Go through the entries below and return every line that contains "computer".

(Source data)

● ● ●

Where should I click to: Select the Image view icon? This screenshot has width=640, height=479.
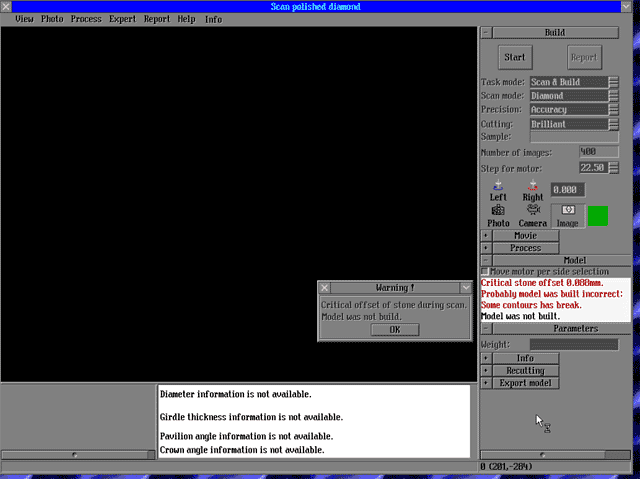click(x=567, y=214)
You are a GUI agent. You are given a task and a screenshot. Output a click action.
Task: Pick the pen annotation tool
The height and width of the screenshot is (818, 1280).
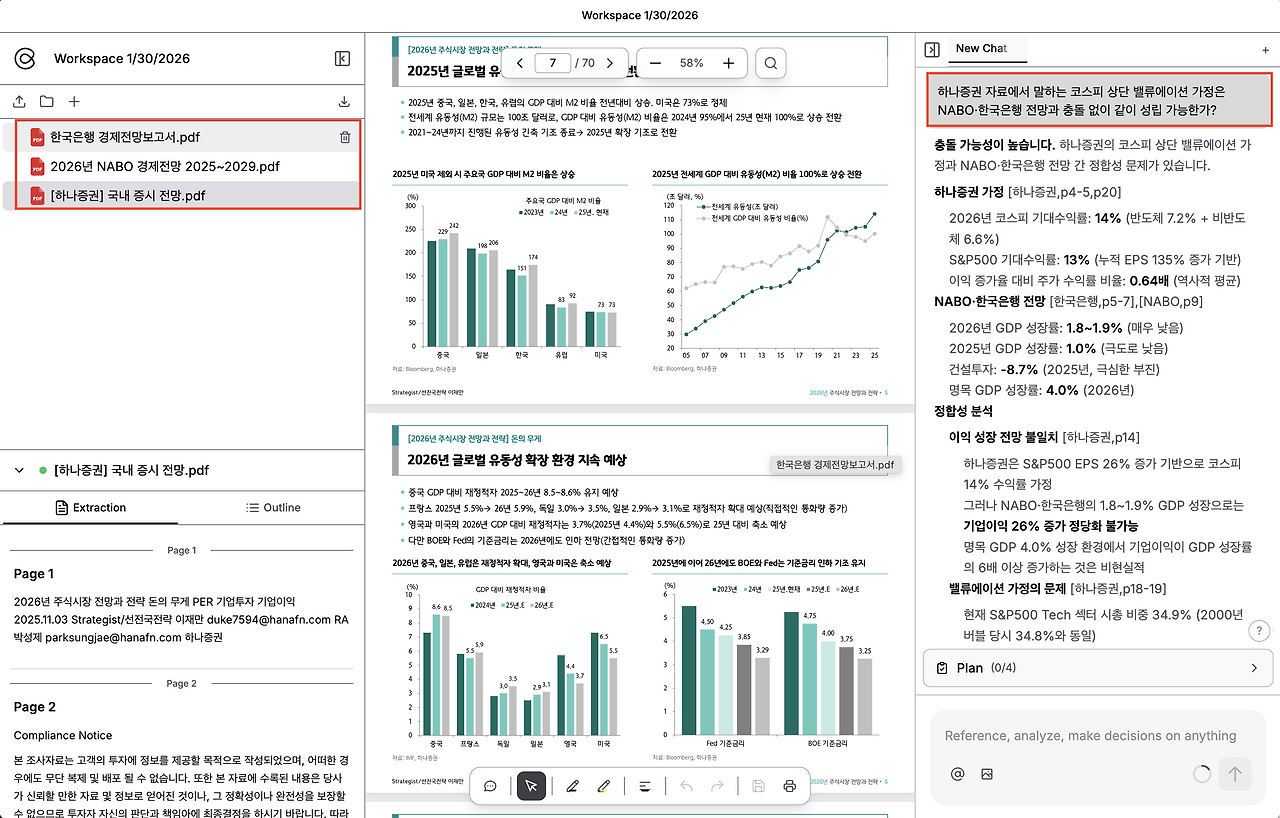click(x=571, y=786)
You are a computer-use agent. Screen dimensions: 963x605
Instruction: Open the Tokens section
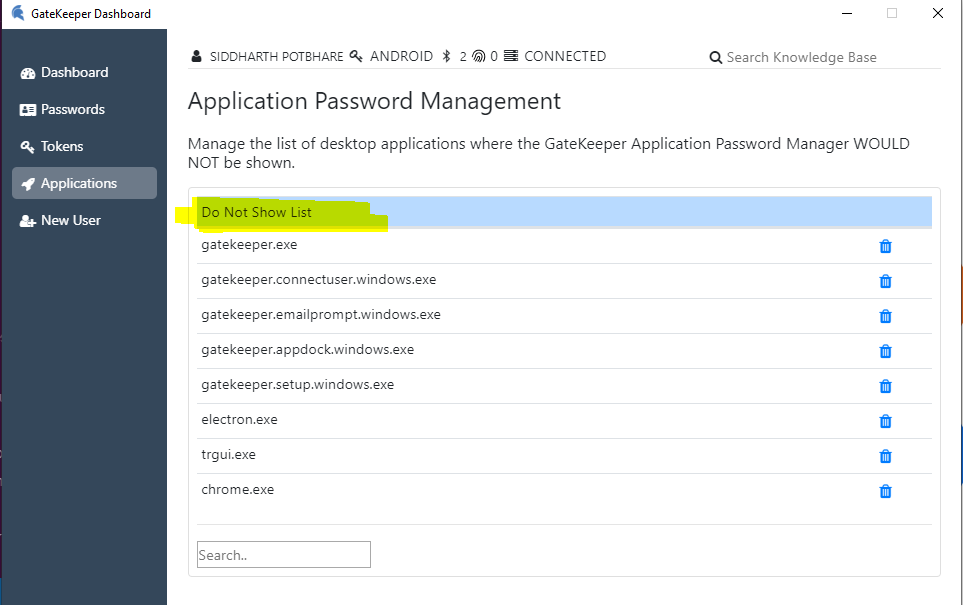coord(62,147)
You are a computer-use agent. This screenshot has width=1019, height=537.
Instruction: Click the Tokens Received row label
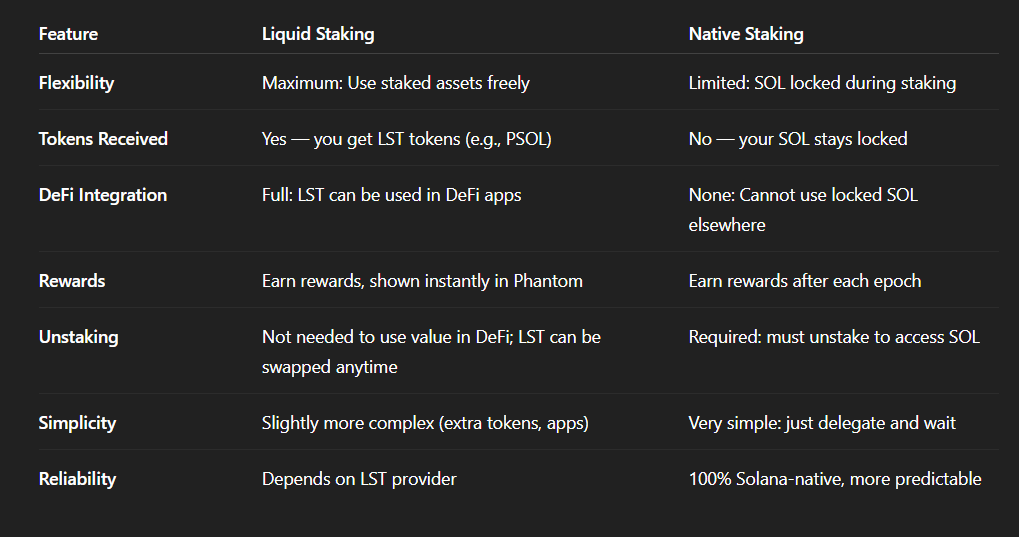coord(103,139)
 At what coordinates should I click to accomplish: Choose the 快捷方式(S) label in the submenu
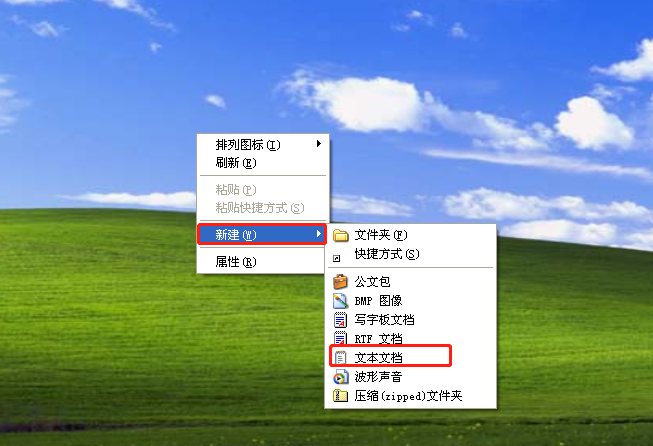pyautogui.click(x=387, y=254)

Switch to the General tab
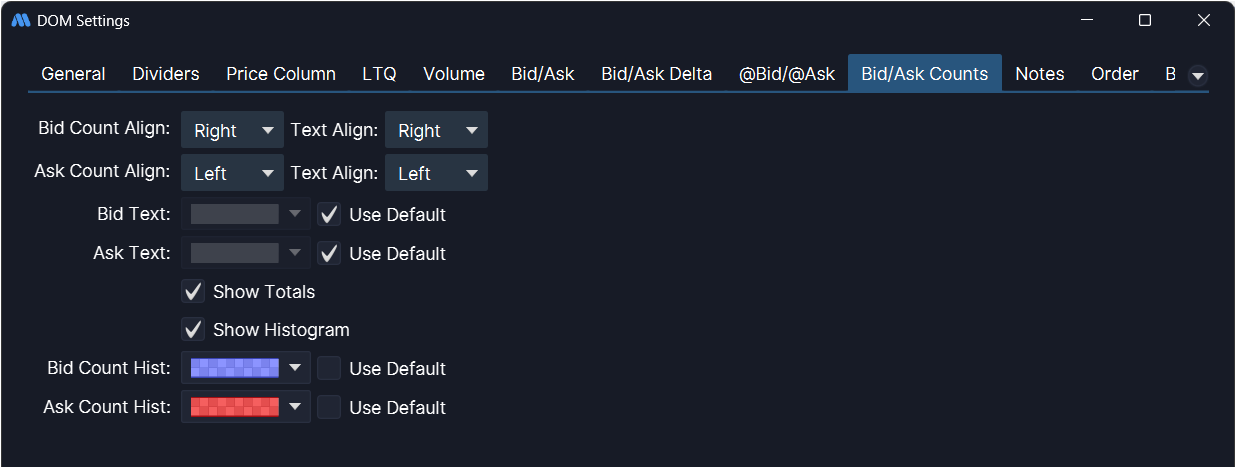click(73, 74)
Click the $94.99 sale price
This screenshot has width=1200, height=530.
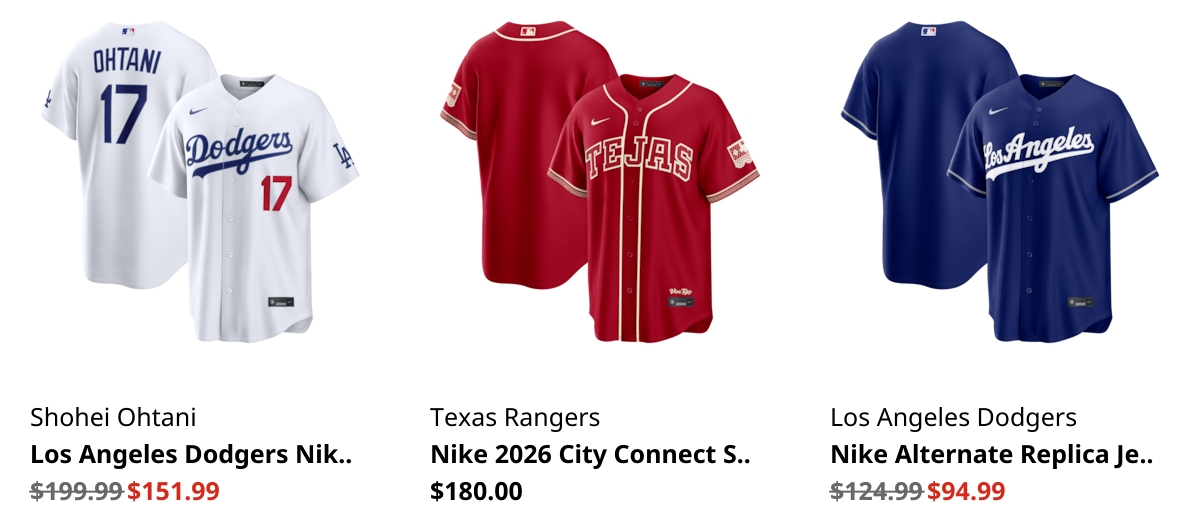click(966, 491)
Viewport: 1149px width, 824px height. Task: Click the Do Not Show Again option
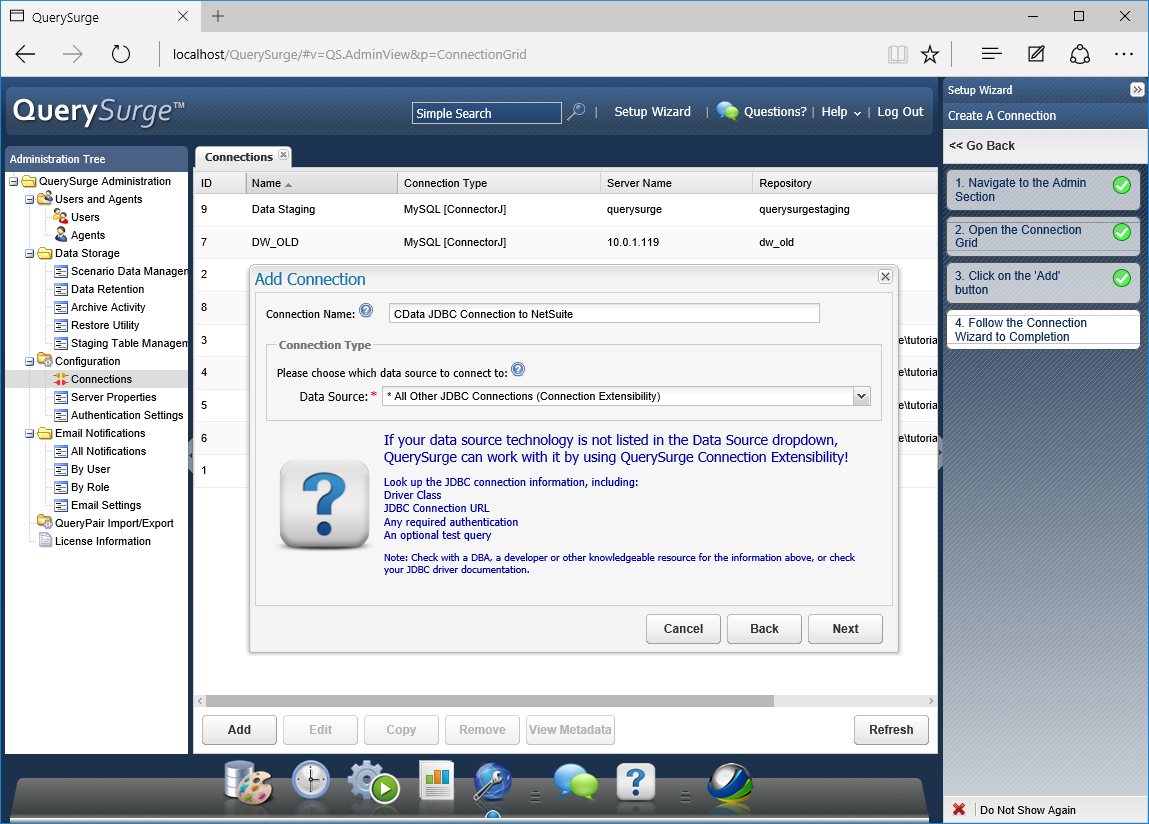[1027, 810]
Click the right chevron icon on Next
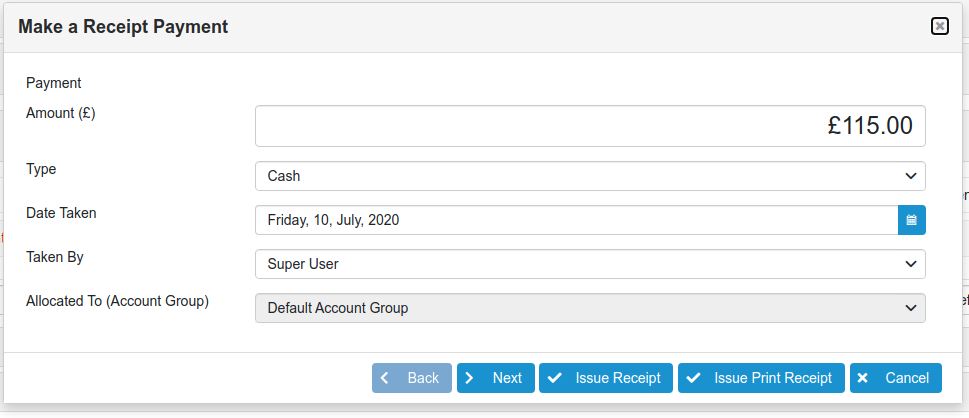Image resolution: width=969 pixels, height=418 pixels. [470, 378]
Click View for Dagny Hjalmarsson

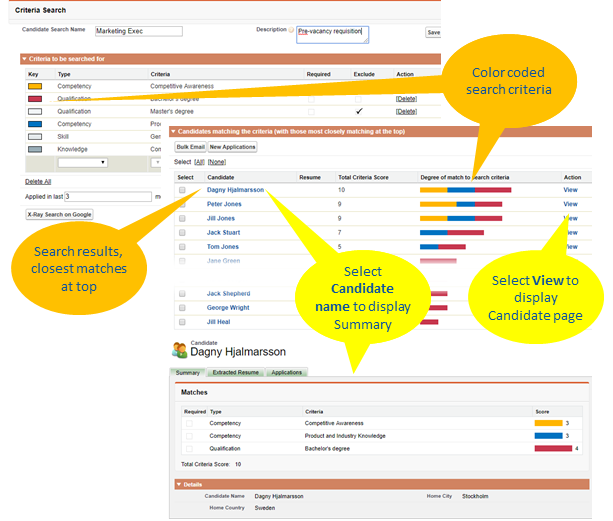(570, 190)
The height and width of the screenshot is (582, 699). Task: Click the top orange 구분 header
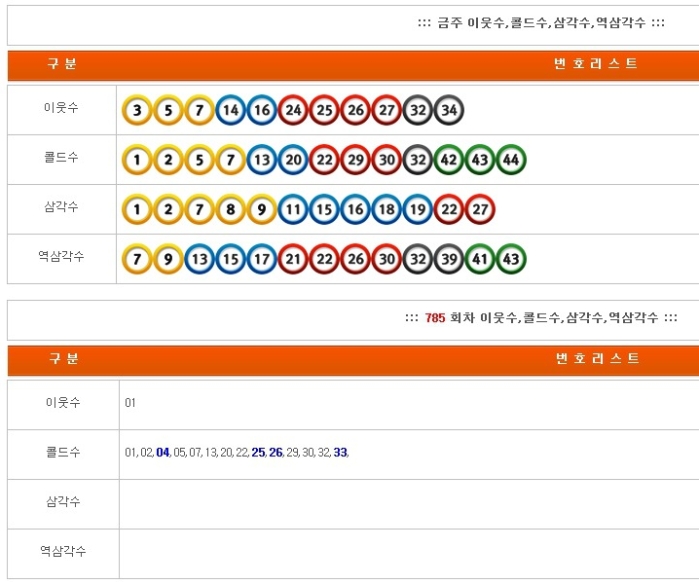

● ● ●

__Worked solution__.
You are a computer-use agent. Screen dimensions: 963x605
You are a computer-use agent. This screenshot has width=1019, height=537.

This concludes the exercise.